A sermon is not a lecture. By and large people will not be taking notes. Indeed one of the great preachers of the past, Dr Martyn Lloyd-Jones, positively disliked such an approach. He was of the opinion that the purpose of the sermon was not for people to go away with pages of notes. It was for people to meet God there and then in the experience of hearing the message.
When John Stott wrote his excellent book “I Believe in Preaching”, he made much of the need for preachers to have a clear, specific and narrow focus to their sermons. He drew on great preachers from the past to prove his point.
Example number one would be the great Anglican preacher Charles Simeon who said that when considering the text the preacher’s …“first enquiry is, ‘what is the principle scope and meaning of the text?’” Then they should express this principle meaning in a ‘categorical proposition’. This Simeon claimed was “the great secret of all composition for the pulpit.” Elsewhere he wrote, “Reduce your text to a simple proposition.” In other words, have one thing to say and be clear what it is.
I think dear Simeon would despair at me. I find that I am saying two or three things. Each may well be true, may well be important. Each may even be interesting. However it makes for a confusing message. We have all had the experience of someone saying to us, “I really enjoyed the message this morning. I can’t remember now what it was about…” Such statements bring encouragement and despondency in equal measure.
Stott also draws on JH Jowett, a preacher from the turn of the 19th into the 20th century who was regarded as one of the greatest English-speaking preachers of his day. His quote below is one that I have pondered on often:
I have a conviction that no sermon is ready for preaching …until we can express its theme in a short, pregnant sentence, as clear as crystal. I find the getting of that sentence is the hardest, the most exacting and the most fruitful labour in my study…I do not think any sermon ought to be preached, or even in written, until that sentience has emerged, clear and lucid as a cloudless moon.
What a challenge! Perhaps this is my problem--it is simply too much hard work, too much hard thinking, too much hard labour for me, in the midst of a busy church life, to clarify my thinking into such a ‘short, pregnant sentence.’
If I was being hard on myself, I would say the result is laziness mascaraing as learning. It can seem very impressive to my congregation when I speak from a text and bring out three or four different points (often unrelated), illustrate and apply them and for good measure even talk about the underlying meaning of the NT Greek in certain places. At best they come away thinking how interesting the Bible is, at worst how clever I must be. But have they been fed?
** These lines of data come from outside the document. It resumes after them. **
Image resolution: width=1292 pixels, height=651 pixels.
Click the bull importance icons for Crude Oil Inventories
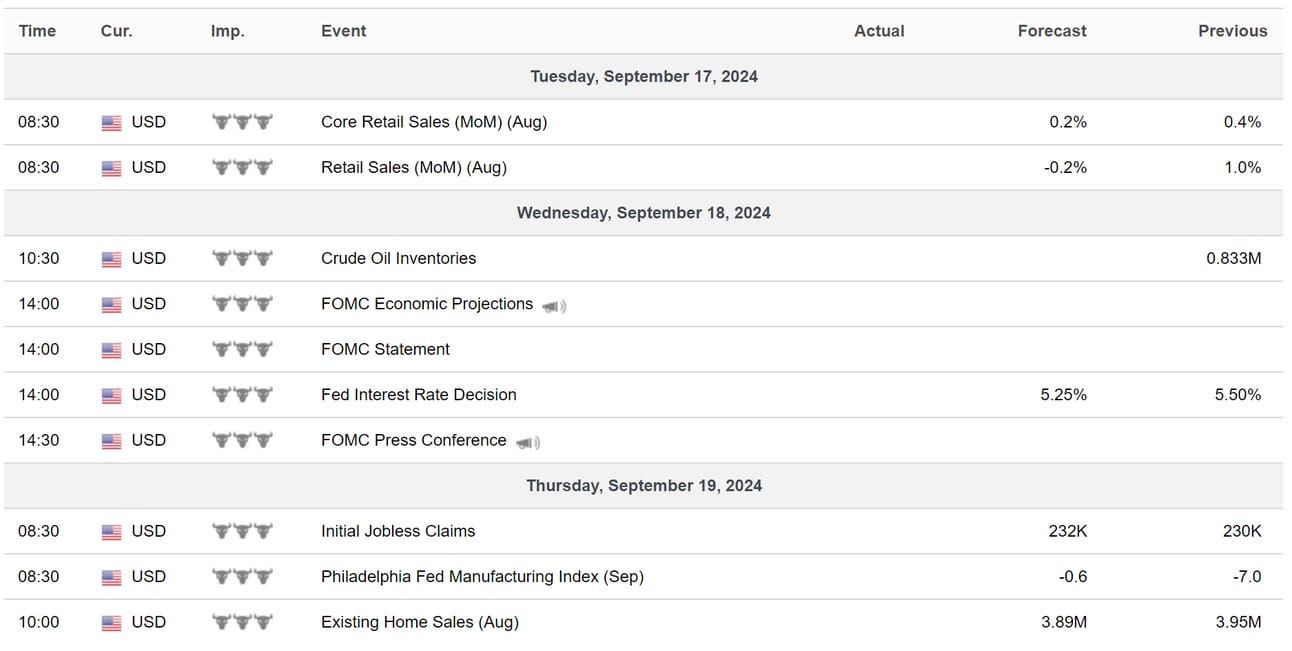tap(242, 258)
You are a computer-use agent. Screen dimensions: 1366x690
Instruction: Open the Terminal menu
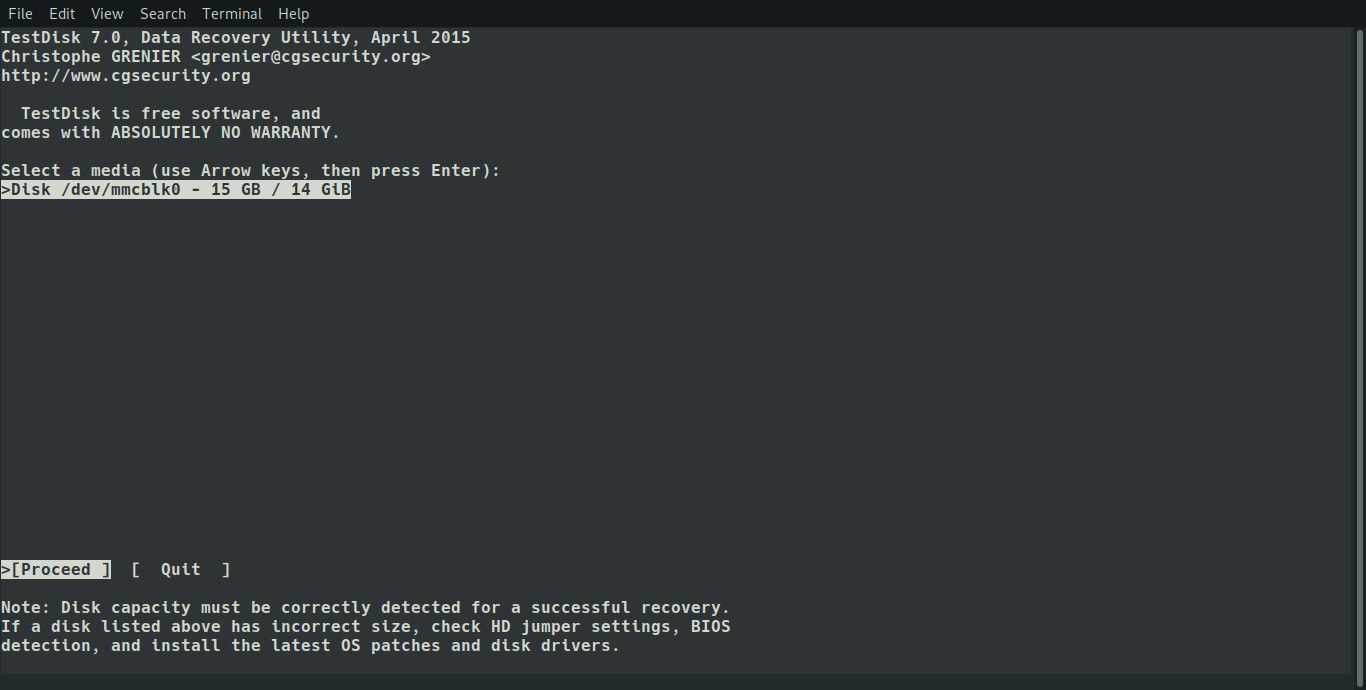(x=232, y=14)
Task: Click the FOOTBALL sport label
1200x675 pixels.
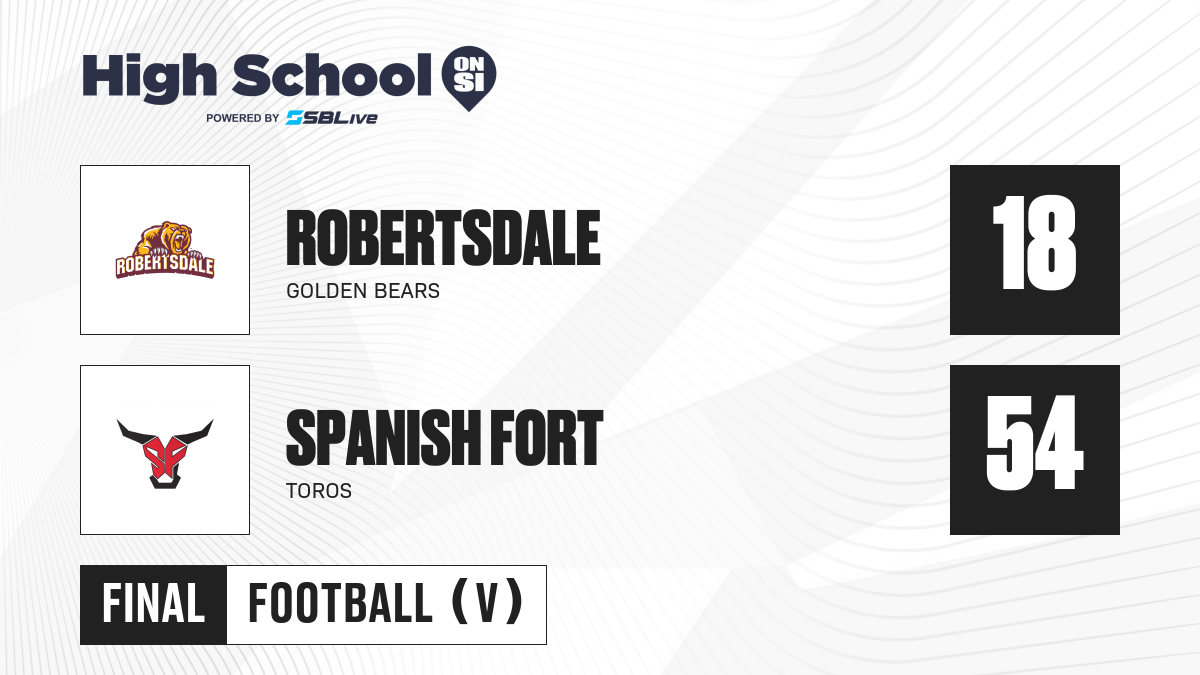Action: click(339, 605)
Have they come away with some clear truth, fixed firmly into their hearts and minds, that will guide them and help them in the coming week? Or have they gone away with a varied cluster of different ideas, jumbled and mixed-up in their minds, soon to fade from memory for that very reason? I have worked on the text but I have not worked hard enough. I have not worked through to clarity, to singleness of thought and purpose.
Connor Neil is a lecturer at IESE Business School in Spain, where he teaches (amongst other things) effective public speaking. He tells his students that the most important thing in any speech or presentation is defining ‘point X’. Point X is what completes the sentence, “When I have finished speaking my audience will….” He teaches that the speaker should have one, clear, definite answer to that question. Furthermore, that answer, he suggests, is the starting point that should shape the whole of the talk from beginning to end.
I fear that for too many of my sermons that answer to that question is “sing a hymn”.
So what do I need to give-up for Lent? Saying too much; saying three different things instead of one. I need to give-up being scattered.
There is an old quote attributed to William Gladstone, although, alas, I have never been able to find the original or the exact wording. He gave this advice to a young parliamentarian on making a speech. “ Say one thing; say it with passion, say it with fear, say it with humour, say it with tears, say it loudly, say it softly, but say one thing. One day young man, you may become Prime Minister. Then you can say two things.”
Seeing as there is little chance of me moving into Number 10 any time soon, I had better give-up saying more than one thing for Lent.
Darren Blaney is Pastor of Herne Bay Baptist Church in Kent and serves as Editor of the College of Preachers Blog. He is doing an online seminar for the College later in the month on “Speaking to a Distant Congregation--Preaching On-line”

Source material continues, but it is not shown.